Friday, September 5, 2014
Upcoming public events in Philly and DC for "Lost Classroom, Lost Community"
MOJ readers are familiar (I hope!) with the important new book by Nicole Garnett and Margaret Brinig, "Lost Classroom, Lost Community: Catholic Schools' Importance in Urban America" (U. Chicago Press). The book was reviewed, here, by Michael Sean Winters, and here by George Weigel.
If you are in or near Washington, D.C. or Philadelphia, I'd encourage you to attend an upcoming event (one in each town) that the University of Notre Dame is hosting for Garnett and Brinig and learn more about the book and their research. For the September 18 event in Philadelphia, go here. For the Sept. 17 event in Washington, D.C., go here.
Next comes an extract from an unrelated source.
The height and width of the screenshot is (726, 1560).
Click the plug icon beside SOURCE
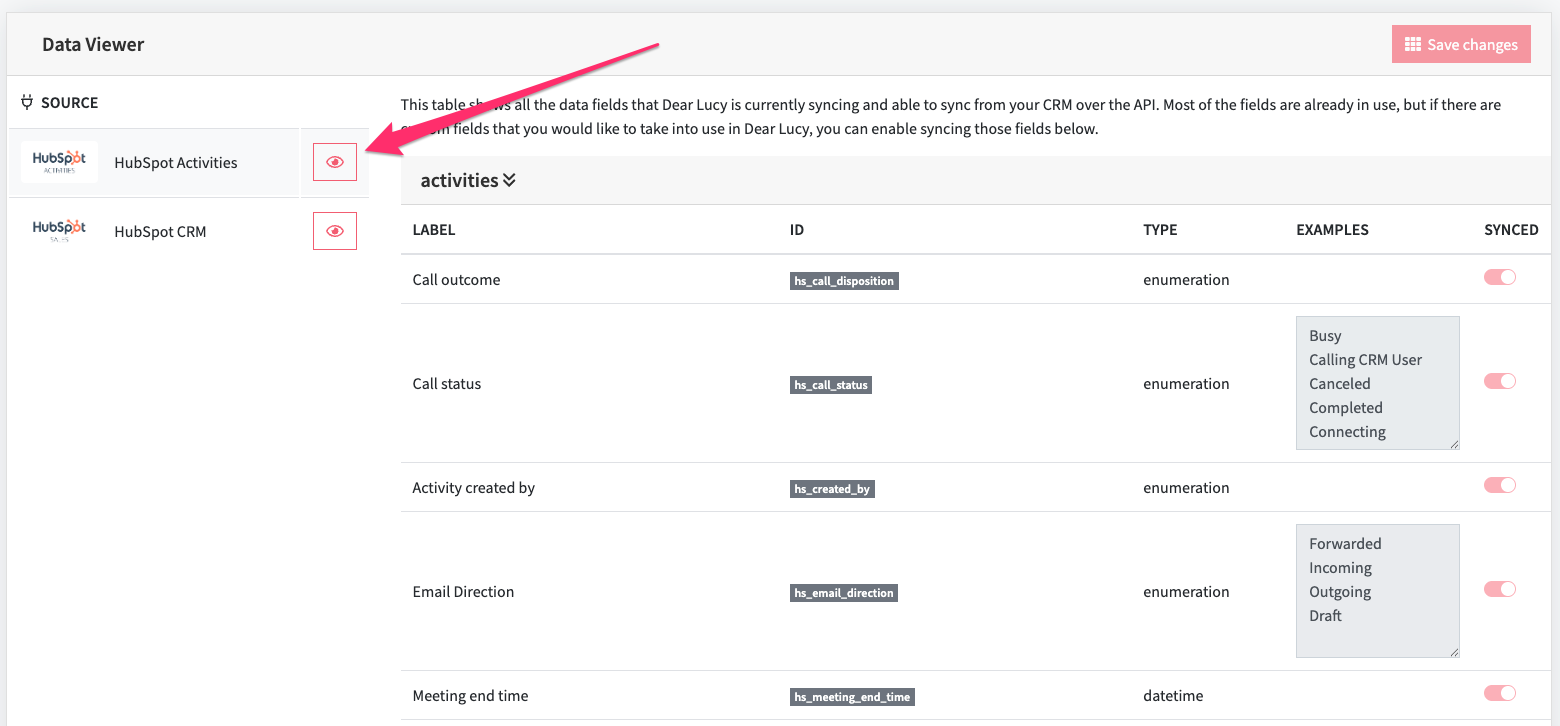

Here's more from the blurbage:
In the past two decades in the United States, more than 1,800 Catholic elementary and secondary schools have closed, and more than 4,500 charter schools—public schools that are often privately operated and freed from certain regulations—have opened, many in urban areas. With a particular emphasis on Catholic school closures, Lost Classroom, Lost Community examines the implications of these dramatic shifts in the urban educational landscape. (See the full press release)
More than just educational institutions, Catholic schools promote the development of social capital—the social networks and mutual trust that form the foundation of safe and cohesive communities. Drawing on data from the Project on Human Development in Chicago Neighborhoods and crime reports collected at the police beat or census tract level in Chicago, Philadelphia, and Los Angeles, Margaret F. Brinig and Nicole Stelle Garnett demonstrate that the loss of Catholic schools triggers disorder, crime, and an overall decline in community cohesiveness, and suggest that new charter schools fail to fill the gaps left behind.
This book shows that the closing of Catholic schools harms the very communities they were created to bring together and serve, and it will have vital implications for both education and policy debates.
Key Data from the Book
- Catholic school closures in Chicago between 1984 and 1994 predicted substantial between-neighborhood variance in the levels of social cohesion and disorder in 1995. Using data obtained from a survey conducted by the Project on Human Development in Chicago Neighborhoods in 1995, the authors show that residents of neighborhoods where Catholic schools closed had less cohesive and more disorderly communities than residents of neighborhoods with open Catholic schools.
- While serious crime declined across the city of Chicago between 1999-2005, it declined more slowly in police beats where Catholic schools closed. In contrast to the city-wide average of a 25 percent decline, serious crime fell by only 17 percent in police beats experiencing a school closures.
- Between 1999 and 2005, the presence of an open Catholic school in a police beat was consistently associated with a statistically significant decrease in crime. Although the percentage difference varied by year, the crime rate in police beats with Catholic schools was, on average, at least 33 percent lower than in police beats without them.